Calculation:The regression equation obtained from the standard curve is given below: Y = 0.3x – 0.14, Where, Y = absorbance at 630 nm, X = amount of glucose in mg

The amount of sugar in the extracts was obtained from the regression equation by putting the respective absorbance values of the extracts and taking into consideration the appropriate dilution factor.

3) Estimation of starch

The residue left in the centrifuge tube after collecting starch extract were dried in an oven at 80˚C and 2 ml distilled water were added to each centrifuge tube. The tubes were put in boiling water bath for 15 minutes and stirred occasionally. Then the tubes were allowed to cool and 2 ml 9.2 N HClO4 (perchloric acid) were added to each tube while were stirred occasionally or 15 minutes and made up 10 ml of distilled water. The supernatant was collected and add 2 m 4.6 N HClO4 were added to the residue and stirred for 15 minute and the solution made up 10 ml distilled water. Then suspension centrifuge and made up 50 with distilled water. 5 ml starch extract were transferred to 50 ml volumetric flask and made up the volume with distilled water. 5 ml diluted extract starch taken into separate 50 ml Pyrex test tubes which contains standard glucose (0.1, 0.25, 0.50, 0.75, 1 and 1.5 mg/5ml including 0.6 ml 0.46 N HCl04 solution for each tube) were put into ice bath and add 10 ml anthron reagent were added slowly, the reagent being allowed to run down the side of the test tubes. The solution was stirred slowly with a glass rod. Then the tubes were put in boiling water bath for exactly 7.5 minutes and cool down immediately in ice. Then the absorbance measured at 630 nm and sugar content was estimated using standard curve.

Calculation

The regression equation obtained from the standard curve is given below:

Y = 0. 165 x + 0.0 15

where, Y = absorbance at 630 nm.

X = amount of glucose in mg.

The amount of starch in the extracts was obtained from the regression equation by putting the respective absorbance values of the extracts and taking into consideration the appropriate dilution factor.

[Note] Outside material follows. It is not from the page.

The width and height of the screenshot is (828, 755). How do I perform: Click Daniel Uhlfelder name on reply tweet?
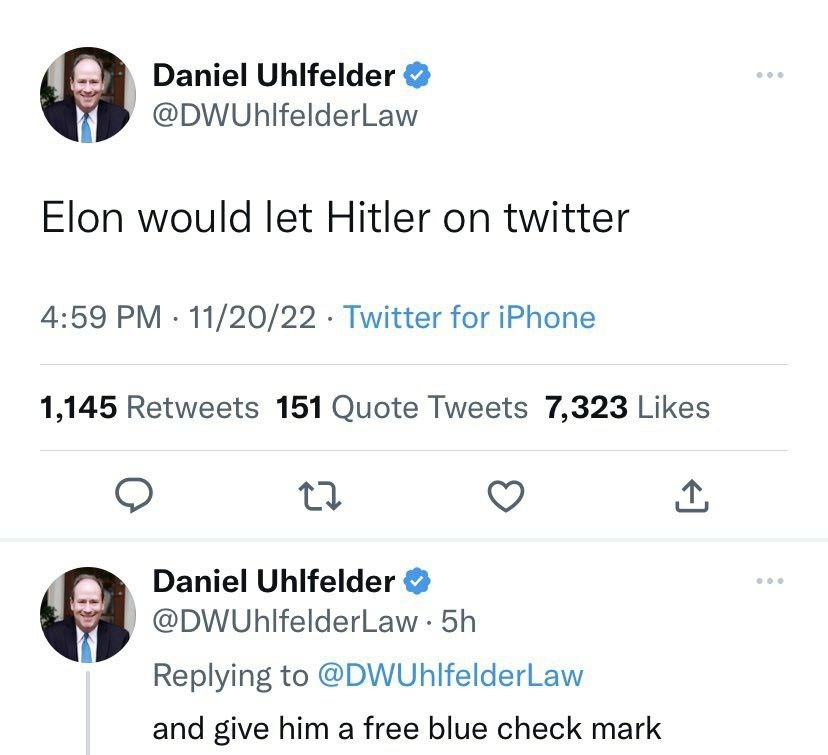click(274, 580)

Calibration curve for the estimation of starch concentration

Extraction of anthocyanins

According to [15], anthocyanins were extracted from rice leaves. In the study, total anthocyanins were extracted from rice leaves using methanol and 1% HCL. Just after collection fresh sample were grounded finely with mortar and pastel. After grinding, samples were incubated overnight at room temperature in extraction buffer. 0.5 g finely ground sample place in 15 ml centrifuge tube and 60 ml of methanol were added with 1.6 ml HCL. Homogenates/ extracts were centrifuged at 16,000 g for 15 min and absorption of the extracts was determined at 530 and 657 nm by spectrometer. Then, anthocyanins were quantified according to the formula proposed by [15] as follows: QAnthocyanins = (A530 – 0.25 × A657) × M−1; QAnthocyanins: amount of anthocyanins, A530: absorption at 530 nm wavelength, A657: absorption at 530 nm wavelength, M: fresh weight (g) of the tissues, (60 ml MEOH and 1.6 ML 37% HCL).

Data analysis

The data were statistically analyzed following MSTAT-C software package and the mean differences were adjusted by Duncan’s Multiple Range Test (DMRT) at 5% level of significance [16].

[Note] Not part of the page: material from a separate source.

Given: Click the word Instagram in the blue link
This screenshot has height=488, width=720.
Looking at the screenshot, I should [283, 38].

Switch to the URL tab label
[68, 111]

3. Results and Discussions

The results with discussion of the experiments are presented in this chapter.

3.1. Proline Accumulation

Proline content (µg/g) of different rice genotypes under drought condition has been shown (Tables 1-3). Significant difference among the genotypes, the treatments and interaction effect for the character of proline content were found. In this study, in case of varietal affect the highest proline content found was 2.15 (µg/g) in BRRI dhan55 (V1) followed by 2.14 (µg/g) in Hashikalmi (V3) and the lowest proline content found was 2.13 in BR6976 2B-15. In case of interaction effect the highest proline content found was 2.26 (µg/g) in V1T0 and the lowest proline content found was 1.4 (µg/g) in V3T3 and in V2T6 under drought condition.

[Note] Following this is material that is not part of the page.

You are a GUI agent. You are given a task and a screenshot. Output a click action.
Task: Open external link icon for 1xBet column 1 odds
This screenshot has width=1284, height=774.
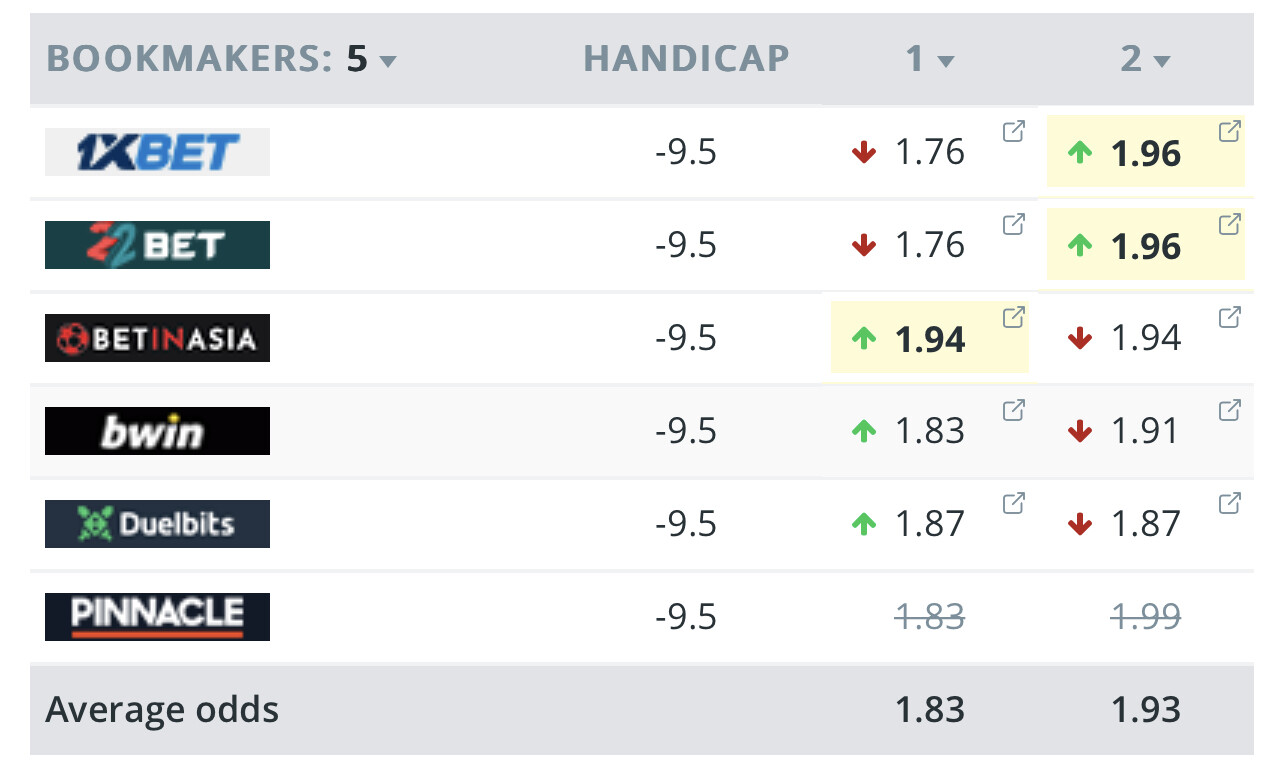1013,131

Due to drought condition (Plate 3) higher proline accumulation in BRRI dhan55 (V1) and comparatively lowest proline content was in BR6976 2B-15 (V2) which was significantly different among the genotypes. This result agrees with the result of [8] that proline accumulation was the first response of plants exposed to water-deficit stress in order to reduce injury to cells. Progressive drought stress induced a considerable accumulation of proline in water stressed maize plants. A similar finding was observed with the results of [17] that tolerant cultivar showed the highest accumulation of proline in bean plants. The highest accumulation of proline due to water stress (Plate 4 and Plate 5) was observed in genotype BB24 (382%) followed by BB43 (368%) and the lowest accumulation was in BB04 (163%). Genotype BARI bushbean-2 exhibited an intermediate behavior in proline accumulation. Accumulation of proline content under water stress indicates accumulated proline might act as a compatible solute regulating and reducing water loss from the plant cell during water deficit [18]. Decreasing of turgor pressure is the first reason for proline accumulation under drought stress condition. One of the physiological responses that plants use against drought is proline accumulation [19]. The proline accumulated in plants under water stress can protects the cell by balancing the osmotic potential of cytosol with that of vacuole and external environment [20]. The level of increase in the proline concentration in response to water stress varied between the rice varieties. Thus, the proline content (Plate 6) is a good indicator for screening drought tolerant varieties in water stress condition [21] and [22].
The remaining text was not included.